Toca fitas na Casa Lúpulo - 30/12/2023

Não preciso repetir o motivo de ter restringido as postagens daqui em 2023 aos sets que fiz na Casa Lúpulo e, entre dezembro de 2023 e fevereiro de 2024, nem isso.

Apesar de já ter pensado em postar os sets desse período, a postagem da Juliana no começo do ano, relembrando a nossa festa na virada de 2023 pra 2024 aqui em casa, reforçou isso.

O meu set de 30/12/2023 tem a energia do final do primeiro parágrafo do post da Juliana: “bebemos e celebramos como se aquela noite se desenlaçasse das outras – fosse um refúgio, um presente, uma praça onde acampar”.

Uma seleção que se inicia com “O Amanhã”, canção da Simone cantada pelos Doutores da Alegria em uma das internações da minha mãe, e traz injeções de otimismo em letras como “Saúde”, “Boas Vindas”, “Barato Total”, “Figa de Guiné”, “Besta é Tu”, Tomara”, “Ilumina”, além da clássica – nas minhas playlists de réveillon – “Com Qualquer Dois Mil Réis” – só que com um misto de esperança e apreensão inéditos.

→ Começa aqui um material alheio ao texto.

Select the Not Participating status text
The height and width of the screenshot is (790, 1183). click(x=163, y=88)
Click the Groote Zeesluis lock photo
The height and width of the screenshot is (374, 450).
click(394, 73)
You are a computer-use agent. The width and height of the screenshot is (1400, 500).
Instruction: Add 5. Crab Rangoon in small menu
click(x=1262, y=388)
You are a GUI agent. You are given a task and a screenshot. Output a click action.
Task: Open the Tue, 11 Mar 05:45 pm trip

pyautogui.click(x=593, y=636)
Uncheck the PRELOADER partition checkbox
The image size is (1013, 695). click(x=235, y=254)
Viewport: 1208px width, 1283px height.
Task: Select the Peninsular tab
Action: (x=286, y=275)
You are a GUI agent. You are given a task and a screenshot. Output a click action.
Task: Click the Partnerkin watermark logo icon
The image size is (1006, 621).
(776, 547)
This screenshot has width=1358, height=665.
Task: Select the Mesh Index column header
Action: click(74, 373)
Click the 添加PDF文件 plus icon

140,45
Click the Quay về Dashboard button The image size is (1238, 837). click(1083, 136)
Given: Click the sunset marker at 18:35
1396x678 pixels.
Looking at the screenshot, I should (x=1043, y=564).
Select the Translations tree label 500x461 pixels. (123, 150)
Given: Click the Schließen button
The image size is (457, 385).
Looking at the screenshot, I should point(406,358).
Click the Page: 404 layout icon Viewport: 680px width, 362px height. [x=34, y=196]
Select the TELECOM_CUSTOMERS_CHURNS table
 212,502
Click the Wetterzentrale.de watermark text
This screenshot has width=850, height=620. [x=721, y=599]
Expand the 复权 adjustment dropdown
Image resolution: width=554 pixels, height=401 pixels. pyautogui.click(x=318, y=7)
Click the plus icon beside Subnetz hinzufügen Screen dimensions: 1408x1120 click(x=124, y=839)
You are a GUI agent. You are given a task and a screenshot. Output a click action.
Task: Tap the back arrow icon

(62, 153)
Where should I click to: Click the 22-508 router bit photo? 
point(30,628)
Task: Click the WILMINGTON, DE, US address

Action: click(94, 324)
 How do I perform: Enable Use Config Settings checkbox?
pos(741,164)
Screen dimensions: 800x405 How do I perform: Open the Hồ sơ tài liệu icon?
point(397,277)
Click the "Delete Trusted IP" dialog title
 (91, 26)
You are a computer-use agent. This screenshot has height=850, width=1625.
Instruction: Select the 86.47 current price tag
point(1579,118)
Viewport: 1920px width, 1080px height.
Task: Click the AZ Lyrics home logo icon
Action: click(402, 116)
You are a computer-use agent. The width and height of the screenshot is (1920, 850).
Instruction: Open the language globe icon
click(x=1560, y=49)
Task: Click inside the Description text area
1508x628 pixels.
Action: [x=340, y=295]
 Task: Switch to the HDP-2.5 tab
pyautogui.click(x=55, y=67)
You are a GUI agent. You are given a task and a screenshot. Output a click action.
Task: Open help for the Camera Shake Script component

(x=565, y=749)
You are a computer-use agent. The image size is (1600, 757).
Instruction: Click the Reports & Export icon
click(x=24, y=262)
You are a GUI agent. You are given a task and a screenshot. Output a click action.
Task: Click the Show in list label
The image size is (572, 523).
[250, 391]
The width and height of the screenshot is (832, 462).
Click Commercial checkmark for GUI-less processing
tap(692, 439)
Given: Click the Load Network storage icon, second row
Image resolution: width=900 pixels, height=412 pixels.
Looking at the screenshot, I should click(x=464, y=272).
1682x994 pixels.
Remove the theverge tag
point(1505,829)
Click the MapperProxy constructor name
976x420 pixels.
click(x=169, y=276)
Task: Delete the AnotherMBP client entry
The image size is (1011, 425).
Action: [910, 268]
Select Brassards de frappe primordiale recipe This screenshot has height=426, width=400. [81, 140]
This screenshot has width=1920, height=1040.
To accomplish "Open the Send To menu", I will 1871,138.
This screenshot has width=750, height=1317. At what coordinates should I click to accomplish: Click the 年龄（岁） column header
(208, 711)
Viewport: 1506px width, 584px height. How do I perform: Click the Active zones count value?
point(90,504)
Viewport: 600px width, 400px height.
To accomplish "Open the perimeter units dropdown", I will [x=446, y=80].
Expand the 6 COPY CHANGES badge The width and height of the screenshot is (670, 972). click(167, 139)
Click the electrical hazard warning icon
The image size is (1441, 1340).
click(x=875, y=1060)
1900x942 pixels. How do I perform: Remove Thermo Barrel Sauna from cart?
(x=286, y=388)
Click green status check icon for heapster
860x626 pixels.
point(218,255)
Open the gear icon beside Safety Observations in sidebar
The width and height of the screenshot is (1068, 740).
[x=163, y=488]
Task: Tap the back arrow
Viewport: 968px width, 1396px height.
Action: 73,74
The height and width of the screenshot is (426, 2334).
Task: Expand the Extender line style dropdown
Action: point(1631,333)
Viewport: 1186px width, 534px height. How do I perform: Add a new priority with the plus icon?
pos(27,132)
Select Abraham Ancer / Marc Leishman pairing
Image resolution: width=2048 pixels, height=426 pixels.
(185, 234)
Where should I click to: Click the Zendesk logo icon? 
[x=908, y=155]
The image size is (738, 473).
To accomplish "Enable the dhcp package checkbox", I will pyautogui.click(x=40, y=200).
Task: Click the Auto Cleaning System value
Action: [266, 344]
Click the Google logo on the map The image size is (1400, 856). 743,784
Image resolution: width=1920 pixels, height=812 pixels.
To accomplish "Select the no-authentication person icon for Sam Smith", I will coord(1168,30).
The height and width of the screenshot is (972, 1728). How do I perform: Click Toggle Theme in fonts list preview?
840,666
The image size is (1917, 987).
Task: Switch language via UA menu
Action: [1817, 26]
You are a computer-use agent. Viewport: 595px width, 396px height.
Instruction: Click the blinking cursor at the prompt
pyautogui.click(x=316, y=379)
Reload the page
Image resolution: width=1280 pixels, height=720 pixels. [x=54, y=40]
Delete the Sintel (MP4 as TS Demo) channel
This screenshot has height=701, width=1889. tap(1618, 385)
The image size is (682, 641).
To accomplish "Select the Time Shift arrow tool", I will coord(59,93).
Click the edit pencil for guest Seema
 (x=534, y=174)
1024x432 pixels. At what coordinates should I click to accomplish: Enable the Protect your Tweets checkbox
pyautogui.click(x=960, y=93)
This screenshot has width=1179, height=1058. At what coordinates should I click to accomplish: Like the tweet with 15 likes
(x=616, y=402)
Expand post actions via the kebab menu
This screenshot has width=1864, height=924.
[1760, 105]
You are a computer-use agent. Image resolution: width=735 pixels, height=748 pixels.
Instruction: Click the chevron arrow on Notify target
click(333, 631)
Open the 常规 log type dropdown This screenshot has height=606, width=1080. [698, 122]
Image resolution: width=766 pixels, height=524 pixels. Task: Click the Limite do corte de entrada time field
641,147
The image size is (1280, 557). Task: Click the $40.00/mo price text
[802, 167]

A descrição – sal grosso pra 2024 – foi daquele dia, também baseado num post do Instagram da Casa Lúpulo, com a minha mãe jogando sal grosso no bar.

É isso. A dor ainda é imensa, a ausência e a saudade foram avassaladoras nesta virada pra 2025, mas rever as fotos da nossa festa no final de 2023 e ouvir essa seleção já dão uma noção maior da beleza e do privilégio que foi viver esses momentos, sem sobressair só a tristeza do luto.